This piece is aimed at creating academic based overview for microblading, its historical origin and current uses.

Copyright © 2019, Journal of Skin and Stem Cell. This is an open-access article distributed under the terms of the Creative Commons Attribution-NonCommercial 4.0 International License (http://creativecommons.org/licenses/by-nc/4.0/) which permits copy and redistribute the material just in noncommercial usages, provided the original work is properly cited.

1. Introduction

With the rise of aesthetic beauty in Western Society, more individuals rely on advancing makeup techniques, with eyebrows gaining particular importance. Anastasia Beverly Hill Cosmetics is one of the current leaders in eyebrow products with their trademark pomade. Applying rich powders and gels however can prove difficult, since there is an underlying intricacy in creating two mirror image brows. For women with thin or absent eyebrows, painted strokes do not compensate for a lack of hair. For the above reasons, as well as convenience, a significant number of women have opted for a semi-permanent makeup.

2. Arguments

Permanent cosmetic makeup is difficult to trace throughout history, especially with the disintegration of flesh as time passes on. However, Otzi the Iceman, a mummy with preserved flesh from centuries of icy entrapment in the Alps, exhibited 61 tattoos (1). This showed researchers that the art of tattooing had existed for at least 5,000 years. His tattoos were not for the purposes of makeup, but they did exhibit a history of inking. With regards to aesthetic principles of inking, it is believed that permanent eyebrow makeup existed at least since Cleopatra’s reign (2-4). Rich pigments were forced under the skin by sharp sticks and stones (2).

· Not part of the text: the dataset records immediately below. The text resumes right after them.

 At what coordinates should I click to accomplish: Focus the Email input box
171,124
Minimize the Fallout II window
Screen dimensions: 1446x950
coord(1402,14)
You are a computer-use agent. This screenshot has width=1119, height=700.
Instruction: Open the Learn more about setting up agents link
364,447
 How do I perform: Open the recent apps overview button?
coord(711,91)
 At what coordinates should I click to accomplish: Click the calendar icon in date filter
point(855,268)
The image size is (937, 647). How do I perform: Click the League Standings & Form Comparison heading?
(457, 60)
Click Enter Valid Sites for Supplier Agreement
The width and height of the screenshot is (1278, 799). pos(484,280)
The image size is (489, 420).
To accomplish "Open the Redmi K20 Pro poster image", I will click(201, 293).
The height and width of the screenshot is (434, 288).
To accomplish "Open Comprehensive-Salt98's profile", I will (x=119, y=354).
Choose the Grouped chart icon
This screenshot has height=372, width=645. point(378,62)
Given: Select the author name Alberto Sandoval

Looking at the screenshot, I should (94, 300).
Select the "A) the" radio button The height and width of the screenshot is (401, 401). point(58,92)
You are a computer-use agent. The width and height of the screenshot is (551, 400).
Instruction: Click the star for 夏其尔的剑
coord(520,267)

A more pronounced record can only be found in the twentieth century. In 1902, a famous British tattoo artist, Sutherland MacDonald, implemented first reported trace of permanent facial makeup (4, 5). Like with other forms of tattoos, there was an intense sense of stigma in the early part of this century when women of the “Roaring 20s” secretly elected for tattooed makeup against the high cost of traditional cosmetics. By the 1970s attitudes changed, eyebrow tattoos became more widely accepted and popular, and thus, correspondingly the popularity for tattooed makeup rose in the following decade (6). Apart from aesthetic purposes, the 1980s utilized the practice as a way to give eyebrows to patients suffering from alopecia and receiving chemotherapy treatments (7). To create more realistic form of permanent eyebrow makeup, Asian artists paved the way for a technique called microblading in the 1990s (8).

In modern day world, the term “microblading” describes a semi-permanent tattoo technique for eyebrow application. Unlike traditional tattoos which reach deeper layers of the dermis, microblading involves a more superficial deposition of pigment into the stratum basale of the epidermis or the initial layers of the dermis (8-10). Since it is a superficial pigment, it is expected to fade away after eighteen months. Its semi-permanent principles allow adorners to follow new trends as they arise. The technique involves tiny, feather-like strokes that resemble individual hairs to fill in and reshape the eyebrows (8-11). Another sister form termed “microshading” involves a tool to create a powder-like feel by using dots to stipple the eyebrow (11). After a session, the tattoo will darken, peel, and later lighten before turning into its true pigmented color one month later. Touch-ups are recommended every six months for color maintenance.

Roots of this underground practice have footnotes throughout human history, most notably recorded to be used by women of ancient Egypt. Due to stigma associated with tattoo practices, it is natural to see little record of it in the ancient literature and secrecy of practice by its adorners. For many women just like in the early part of 20th century microblading offers an inexpensive more elegant form of makeup that allow for perfect eyebrow arches and outlines that guide adorners to greater satisfaction and self-esteem. With Society of Permanent Cosmetic Professionals reporting an annual increase of eighty three percent of make-up enthusiasts seeking permanent eyebrows, microblading will continue to be a popular practice and secretly shape the arch of our society (12).